Social distancing relic
The last time I was in this room (a small auditorium) in early March 2020, social distancing wasn’t quiiiiite a thing yet but it was on the horizon. I was “happy birthday washing” my hands every time I used the water closet but NOBODY was wearing a mask and I’m pretty sure the social distancing thingy was not there.
I sat in the very front of this room that day to watch a presentation and a guy sat down RIGHT next to me and even edged his chair over closer to mine. I’d’ve been TOTALLY freaked out except a woman was with him (his wife?). He then asked me if *I* was the presenter. Um, nope. Thankfully he inexplicably and unceremoniously LEFT moments after the presentation began. It kinda reminded me of the time a guy approached me at Kroger to ask if I was a “lady minister”.
I attended the symposium last year but didn’t attend any presentations. Still a bit covid averse. Today I attended three. A man who kayaked along the coast of Maine with its many islands. A very entertaining 84-year-old man presenting a wild slide show of his life, mainly focusing on his many canoe trips. All over the world, many in the arctic or far north. They were both wonderful but my favorite was probably the last one of the day, a quieter one about the ebb and flow of the moose and wolf populations on Isle Royale in Lake Superior. I won’t try to repeat all the details but decades of research provided detailed population data and explained the sometimes surprising reasons for population changes. It was a *fascinating* look inside some very complicated science presented in a way that a baggy old kayak woman could understand.

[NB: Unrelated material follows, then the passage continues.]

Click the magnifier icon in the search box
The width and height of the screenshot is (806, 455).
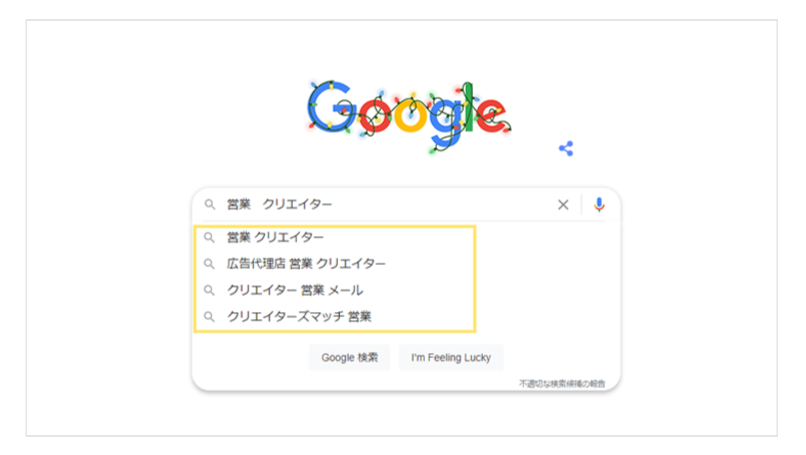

Saturday of the symposium is a long day for me. We and several other North Country Trail chapters run a booth together. I am not a schmoozer and talking to random people about the trail exhausts me, especially the (thankfully few) “wise guys”. I do enjoy talking to our own trail folks and got closer to a few of those I didn’t know well today. A highlight was discovering that one of the guys (and his family) spent some time living on The Planet Ann Arbor and some of his kids attended the beach urchins’ elementary school. His kids are much younger than ours so we didn’t cross paths at the school but small world.
Dinner for 20 at Pizza House at the end of the day and now back at our fancy hotel suite for some downtime. The regular rooms are fancy enough but we were upgraded for some unknown reason.
March 2nd, 2025 at 3:42 pm
Those presentations do sound interesting. It does seem to be a small world with many connections.